Everthing still seems to hang on the stalled negotiations between TIE and Belfinger Berger. According to the Sunday Herald, the Managing Director of TIE, Richard Jeffery said:

“There hasn’t been as much progress on the project as we had anticipated. Given the current uncertainties, we are not in the business of revising projections at this time. The situation is less certain that it was in June.I won’t ask for more money until I am certain it’s required. We are in a position where we are saying that it’s unlikely there will be a commercial settlement in the near future and we are alerting the council to the fact that we may come back at some point with a recommendation to terminate the contract.”

However, does this mean that we may not see the trams make it to Newhaven for decades, as the LBA predict? The council has just been given the go-ahead to borrow a further £84 million pounds to kick start regeneration on the docks. Even if the tram makes a loss for a few years, we wonder whether there is a reasonable long term economic development case to complete the line to Newhaven quickly using borrowed money, if this brings forward more investment along the waterfront and Leith Walk. 

Until the deadlock is broken, Leith will remain in limbo. Do you think the trams will ever make it Newhaven? Should they? And what’s your take on the current situation?

  • Alan D Rudland

    Let me say that while I may be protrayed / viewed as a tram critic – I have never stated that I am opposed to the tram 'as a concept'. What I have been critical of, is the flawed business case on which it is founded, and the manner in which the construction has been undertaken, to the significant detriment of those living and working along the tram route.
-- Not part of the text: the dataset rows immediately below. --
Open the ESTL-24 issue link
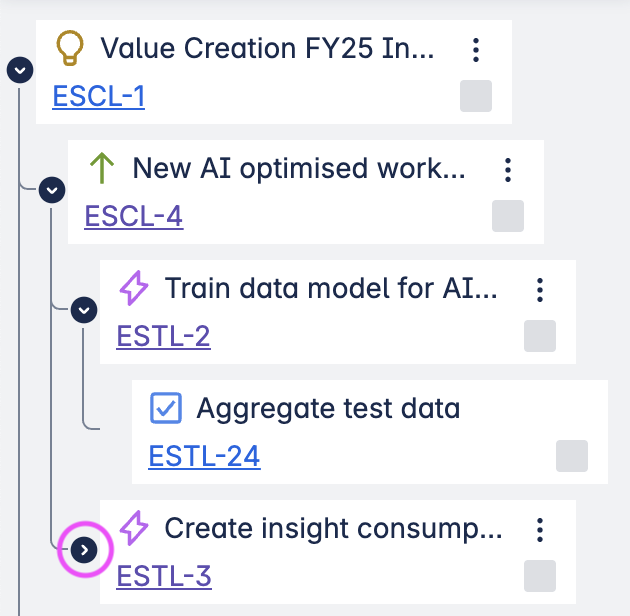 pyautogui.click(x=204, y=456)
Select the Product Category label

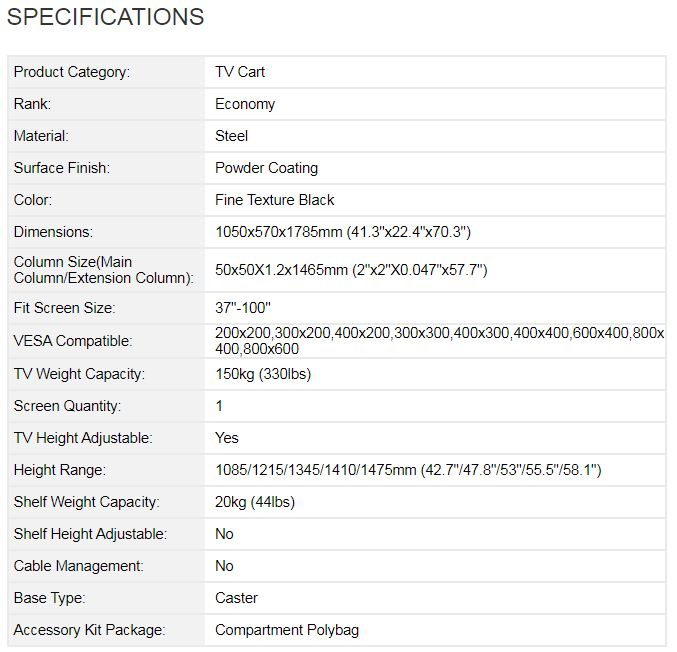pyautogui.click(x=72, y=72)
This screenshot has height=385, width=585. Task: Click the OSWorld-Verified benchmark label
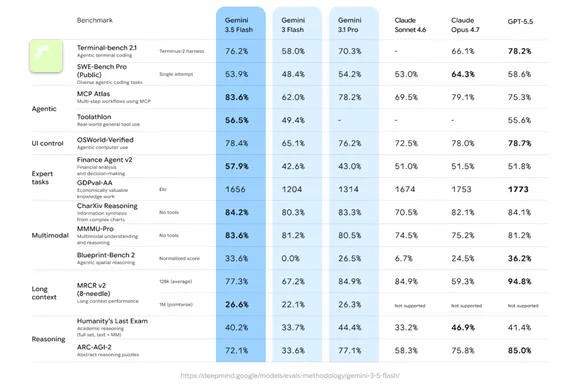(x=105, y=140)
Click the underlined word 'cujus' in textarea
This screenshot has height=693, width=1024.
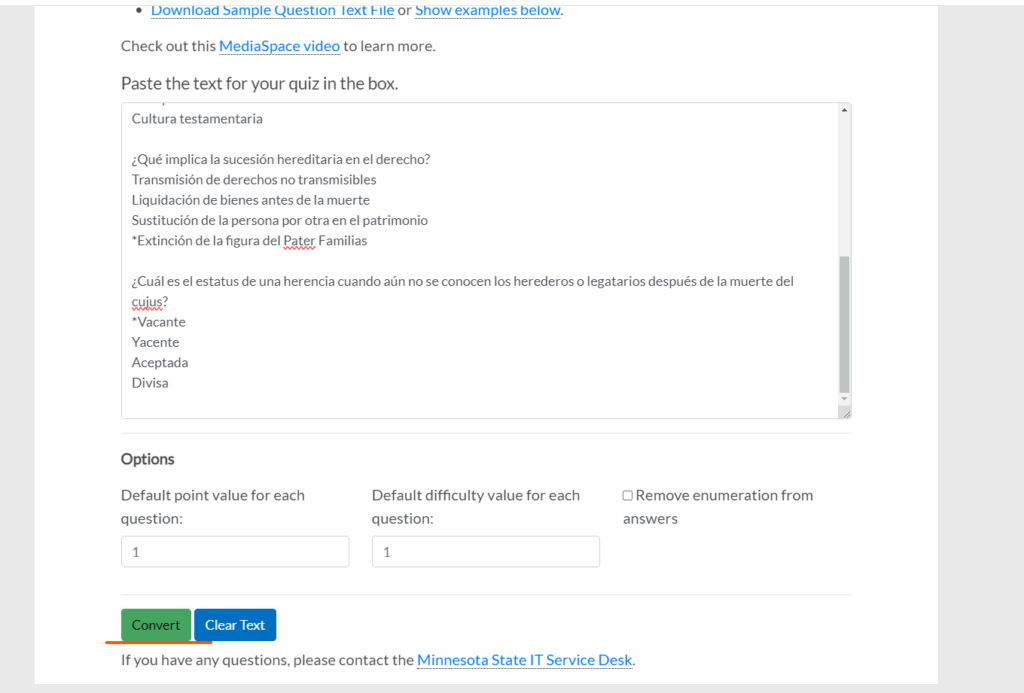[149, 302]
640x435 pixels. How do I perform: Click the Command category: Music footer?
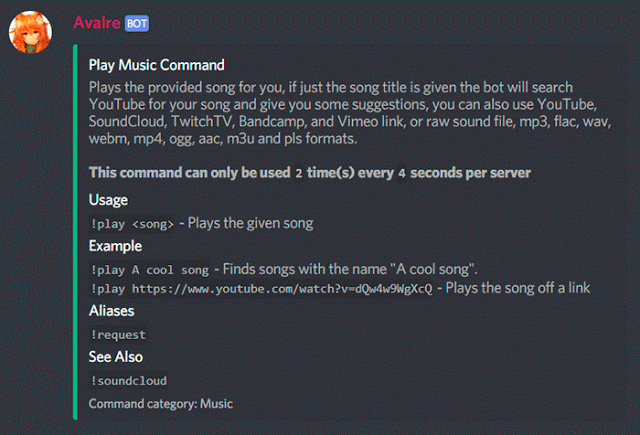point(161,404)
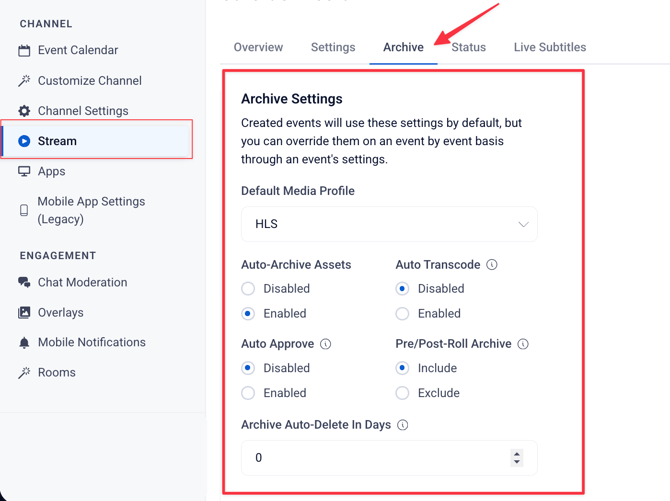Click the Channel Settings gear icon
Screen dimensions: 670x501
coord(24,111)
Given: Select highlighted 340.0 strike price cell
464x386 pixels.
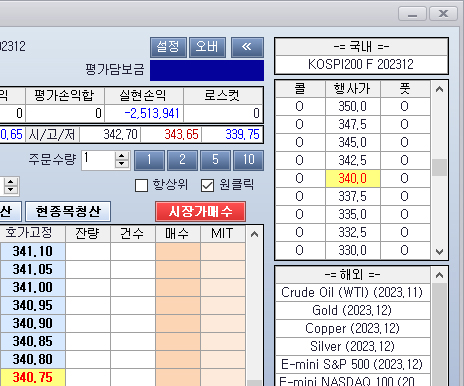Looking at the screenshot, I should (353, 178).
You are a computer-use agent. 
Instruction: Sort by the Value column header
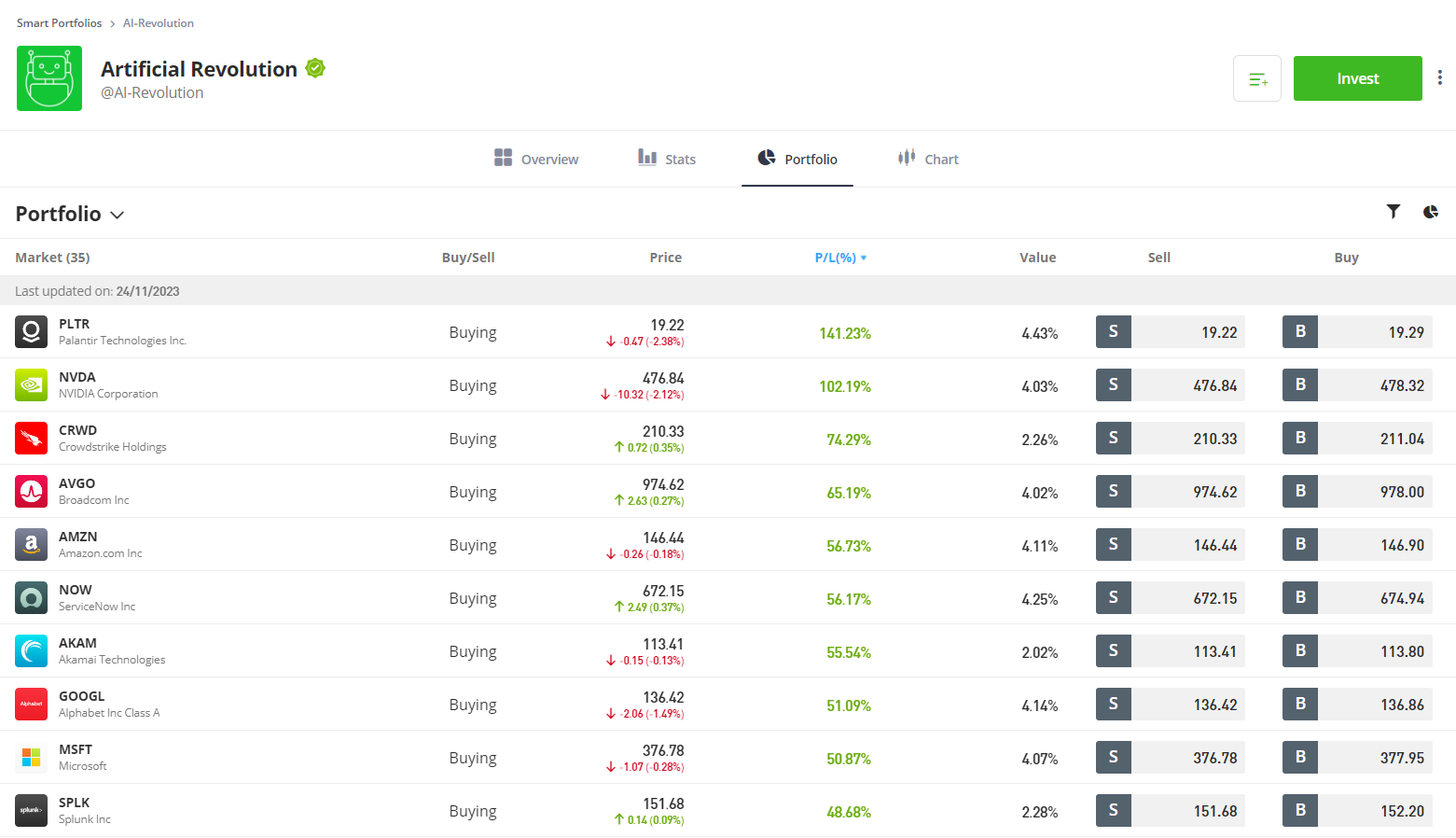[1037, 258]
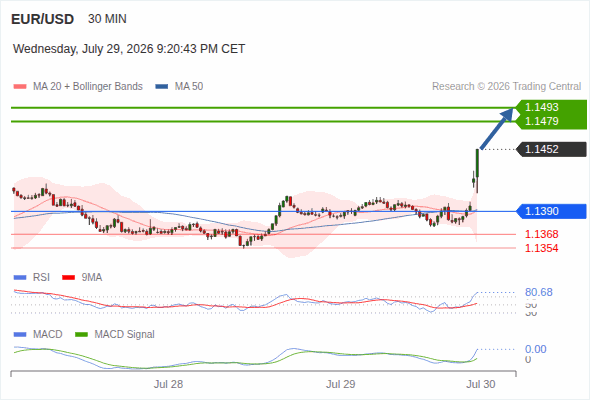
Task: Click the Jul 28 date axis label
Action: (168, 384)
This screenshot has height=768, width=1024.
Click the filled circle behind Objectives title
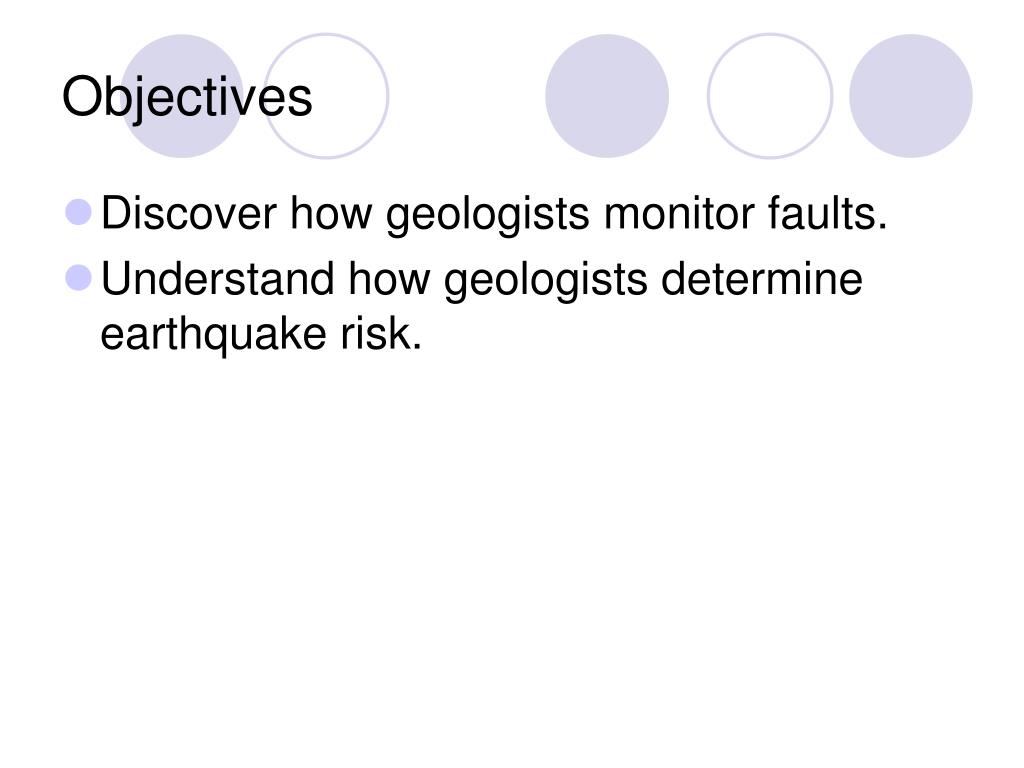pyautogui.click(x=182, y=96)
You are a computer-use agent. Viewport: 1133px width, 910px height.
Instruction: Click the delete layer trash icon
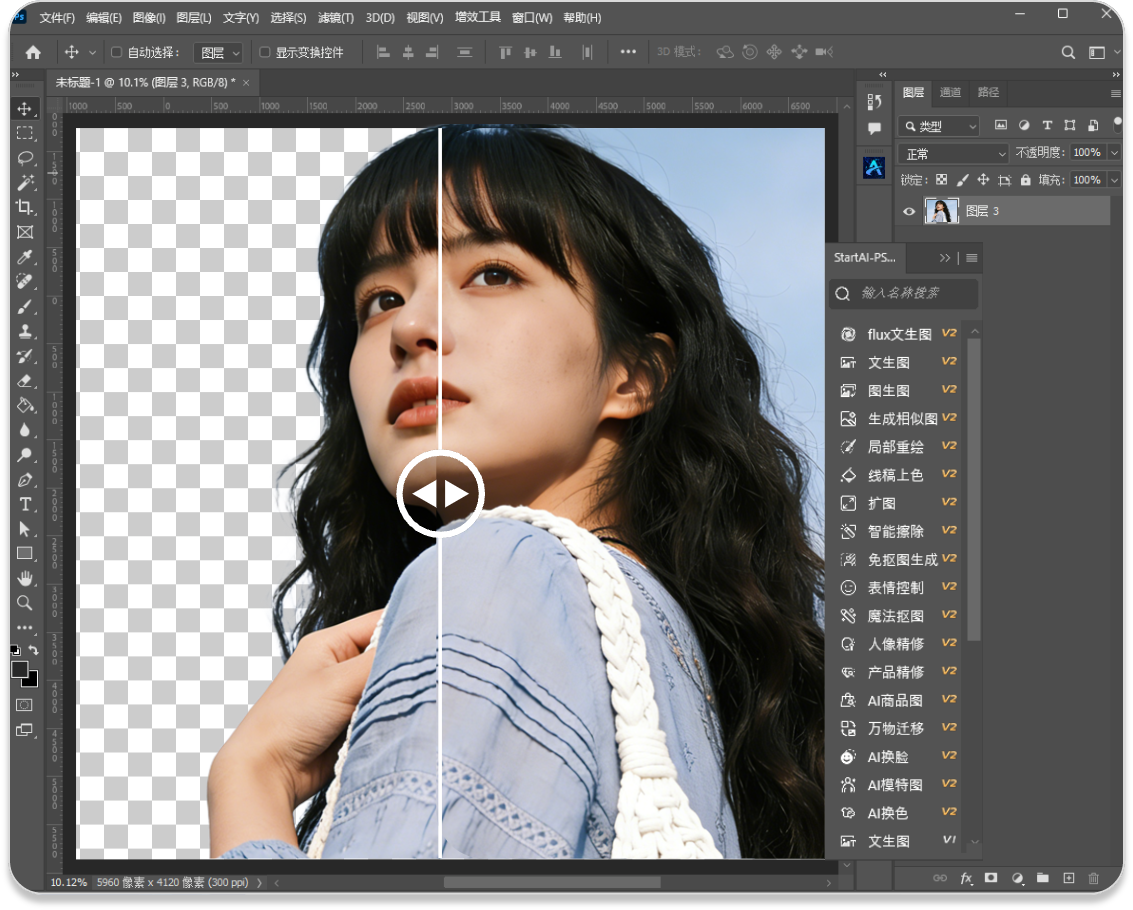coord(1093,878)
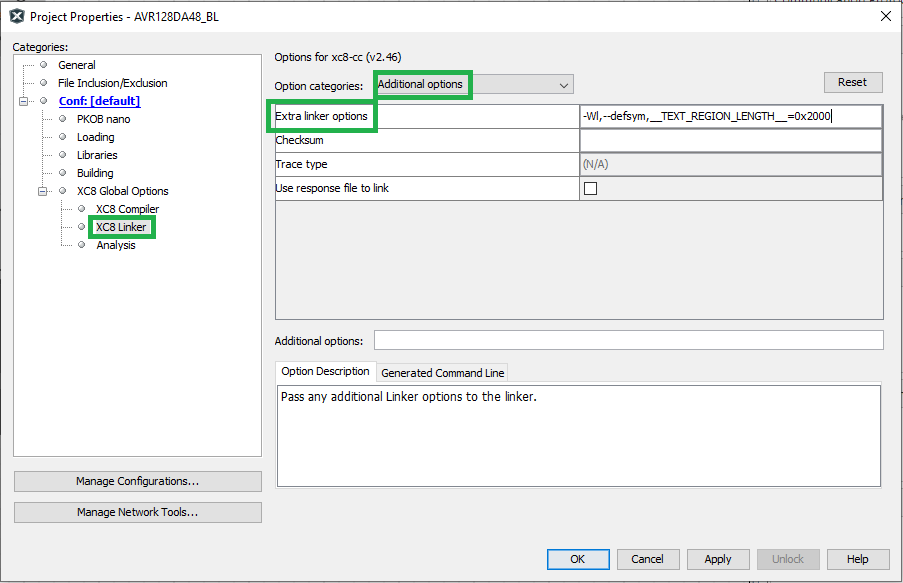Select the General category node
Viewport: 903px width, 583px height.
pyautogui.click(x=76, y=65)
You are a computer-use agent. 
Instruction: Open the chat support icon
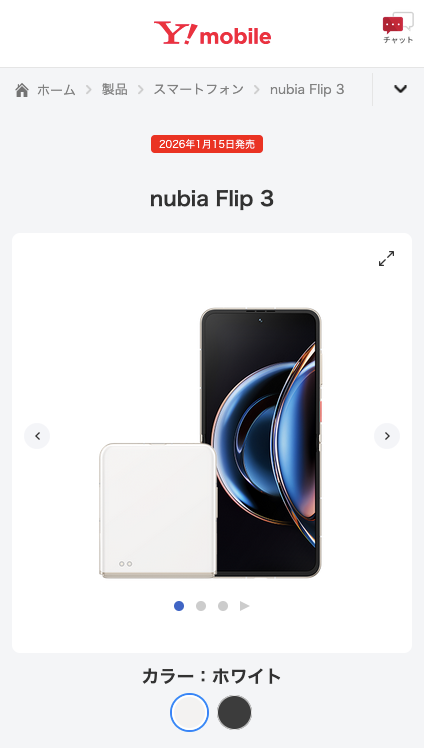coord(398,28)
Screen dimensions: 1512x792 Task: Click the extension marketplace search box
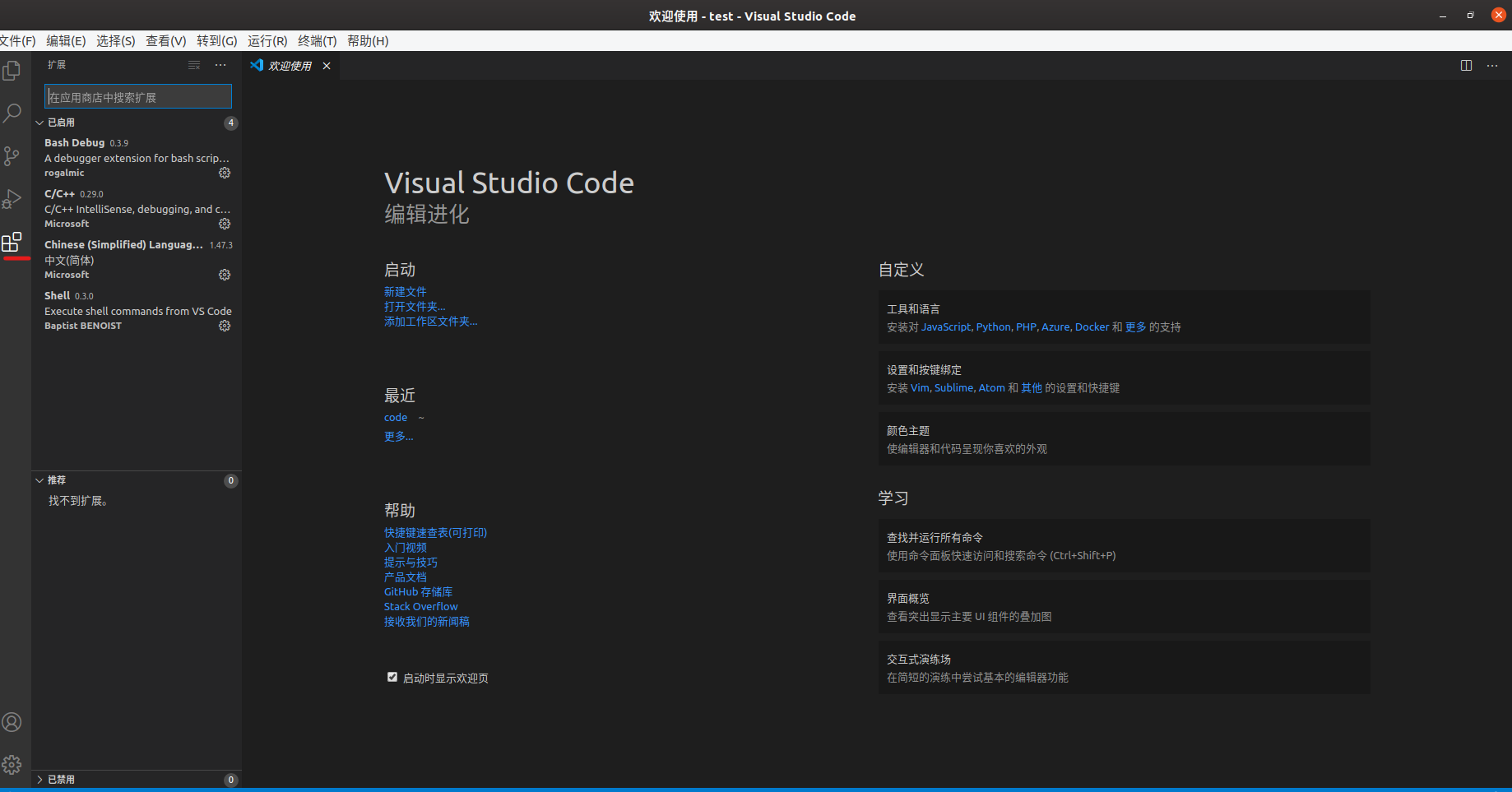click(x=138, y=97)
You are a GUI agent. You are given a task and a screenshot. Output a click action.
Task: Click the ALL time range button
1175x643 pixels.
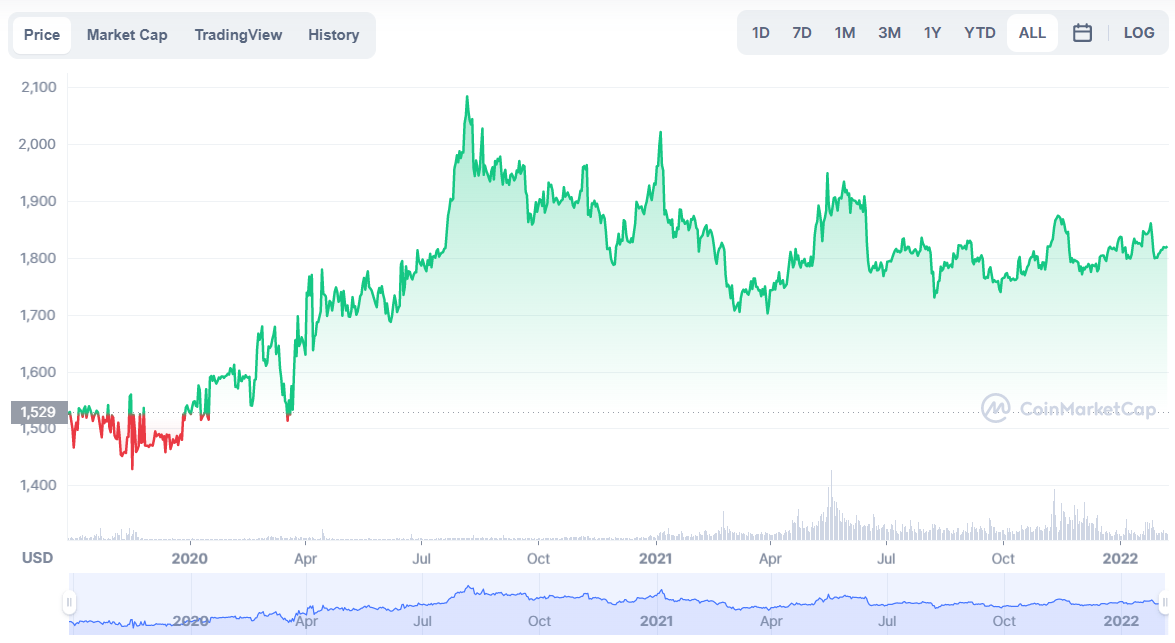[1032, 33]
    When I read the Tram Update, I was more annoyed by what it DIDN'T say then what it did say.

    The report does not state that the tram will terminate at St Andrew Square – it merely considers the viability of the service if it were to stop there.

    My comments on the 'hurt' experienced by businesses in Leith is based on the possibility of a truncated line.

    The viability (or otherwise) of the route to St Andrew Square is based on a revised business case, which tie and the council have declined to put into the public domain. Previous business cases have been released – refusal to release this one on the grounds that the patronage sttistics are 'commercially confidential' strikes me as suspicious. How can anyone make a reasoned decision in the absence of a robust set of demonstrable facts?

    In addition, the report does not give a timescale as to when the line would come to Leith in the event that the initial phase terminates at St Andrew Square. How are businesss supposed to make forward plans unless they know of potential upheavals of roadworks / benefits of the new tramline?

    In the absence of any hard information – I made a conjecture based on the little information which was included in the report concerning the recovery of developments at the waterfront. The instigation of the tram line originated with the waterfront development – if the development there does not return to its 2007 level (the date of the previous business case) until 2031, then I cannot see that the tram line will reach the waterfront until then.

    Who knows, there may be another phased implementatin which sees the tram run from St Andrew Square to Constitution Street… but until we get a REAL update it is all just conjecture.